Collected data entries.

+===+

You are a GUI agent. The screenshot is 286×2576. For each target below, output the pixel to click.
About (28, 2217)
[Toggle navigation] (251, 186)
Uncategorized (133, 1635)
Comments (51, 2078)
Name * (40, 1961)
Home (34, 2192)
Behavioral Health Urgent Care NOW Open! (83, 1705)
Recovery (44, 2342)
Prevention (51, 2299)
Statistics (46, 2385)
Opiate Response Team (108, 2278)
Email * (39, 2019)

+===+

EXERCISE AIM.
Start at the line containing "Name * (40, 1961)" and copy each line through the last one in the records, exactly and with nothing added.

ANSWER BELOW.
Name * (40, 1961)
Home (34, 2192)
Behavioral Health Urgent Care NOW Open! (83, 1705)
Recovery (44, 2342)
Prevention (51, 2299)
Statistics (46, 2385)
Opiate Response Team (108, 2278)
Email * (39, 2019)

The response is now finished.